Summer student research program 2012
John Abowd and Lars Vilhuber
Undergraduate students at Cornell with an interest in economics, statistics, mathematics, high-performance computing.
Funding provided by the ILR School
We maintain a portal to the National Science Foundation's XSEDE (www.xsede.org) supercomputer facility called the Social Science Gateway (SSG). Using the SSG we prepare large-scale data analyses using local labor market data. Compute problems are then submitted to the XSEDE resources for computation and visualization.
We have begun to specify and estimate spatial-temporal models for these data. As is common for economic data analyses, the problems do not decompose cleanly into smaller independent components. The design structure for each model has to be analyzed and appropriate parallel optimization tools applied.
Example problems are listed below. Others can be specified. Interested students should contact the Labor Dynamics Institute at email@example.com directly to inquire about any opportunities. Limited summer funding may be available.
Problem 1: Estimates of the total variability of the Quarterly Workforce Indicators. Using twenty released vintages of these data (250GB of data per vintage), we use Matlab and R (preferred) to compute the variability due to the data quality, edit and imputation based on generalized linear mixed models. The structure of the parallel computation is well-understood for this problem, but it has not been implemented. This problem would introduce the students to the use of the XSEDE supercomputers and the implementation and programming of GLIMMs, a statistical tool typically covered in first-year graduate statistics and econometrics courses.
Problem 2: Geospatial employment and residence data coded to the census block (8.2 million geographical units) have been released for the years 2002-2010. The Census Bureau’s visualization of these data is an application called OnTheMap, which serves the research purposes of a general audience. Our Institute wants to develop visualization tools for research scientists. To do this, these data must be staged to the XSEDE data server in a manner that allows Matlab and R tools to work with them to produce block-level thermal maps.
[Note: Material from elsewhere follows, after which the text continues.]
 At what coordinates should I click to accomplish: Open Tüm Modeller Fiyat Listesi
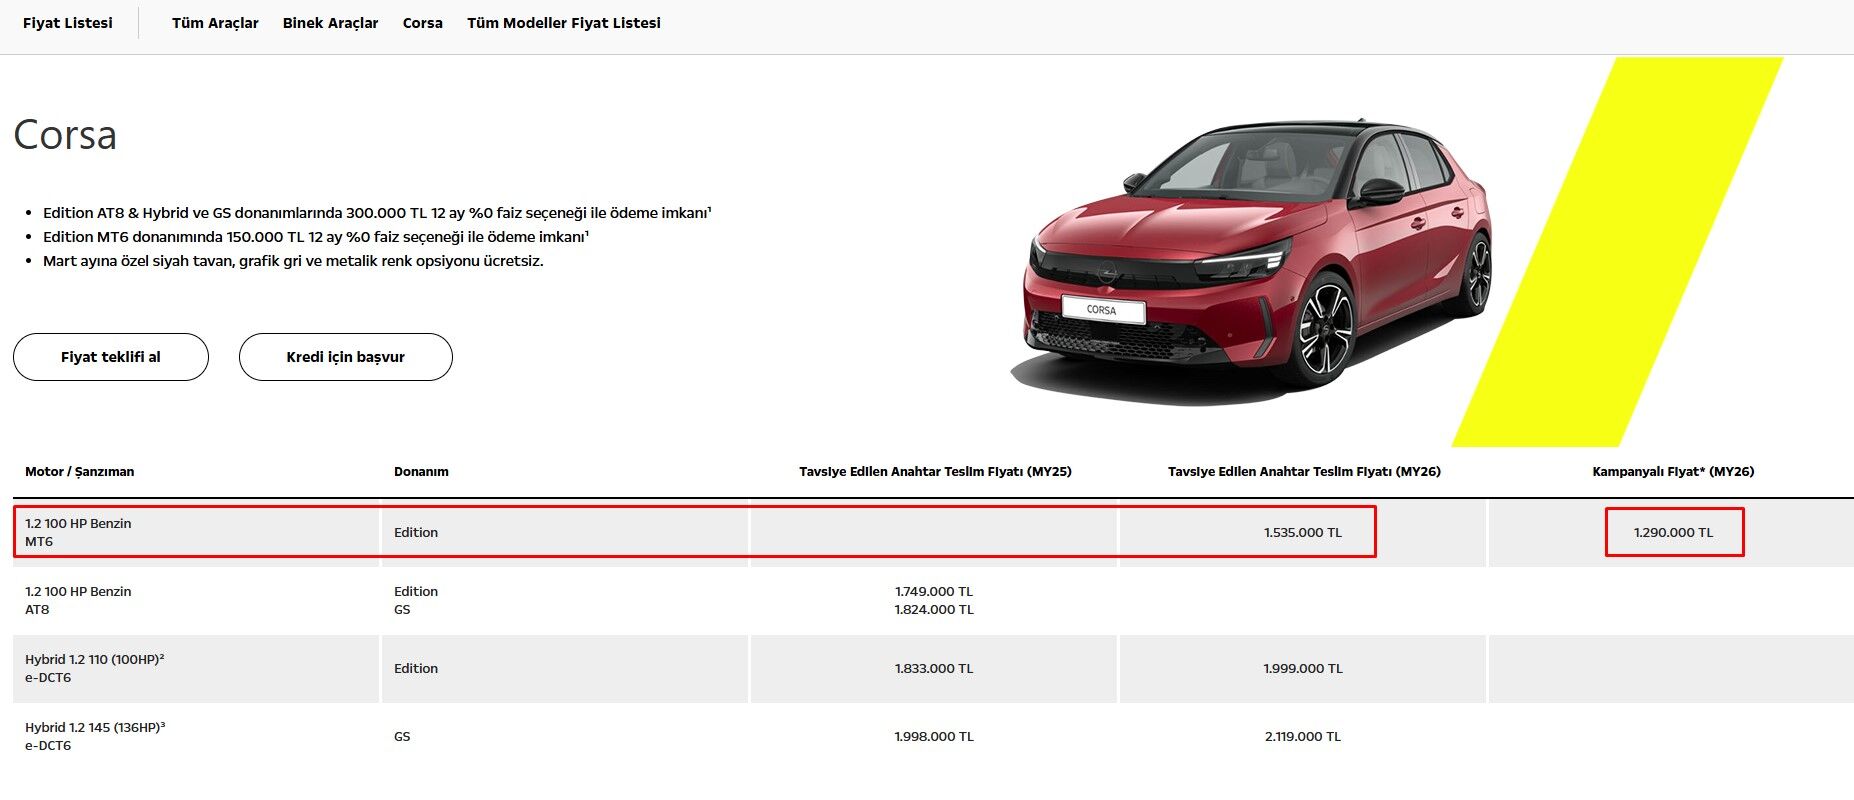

This is a challenging problem. (A NYC company called Social Explorer has done this for the American Community Survey and those fascinating maps of the changing U.S. demographics on the front page of the NY Times electronic edition are the result.)
These projects will draw on the mathematics, statistics and economics that the students should have already taken as well as giving them the opportunity to apply those skills in a collaborative research environment with Ph.D. students and senior researchers.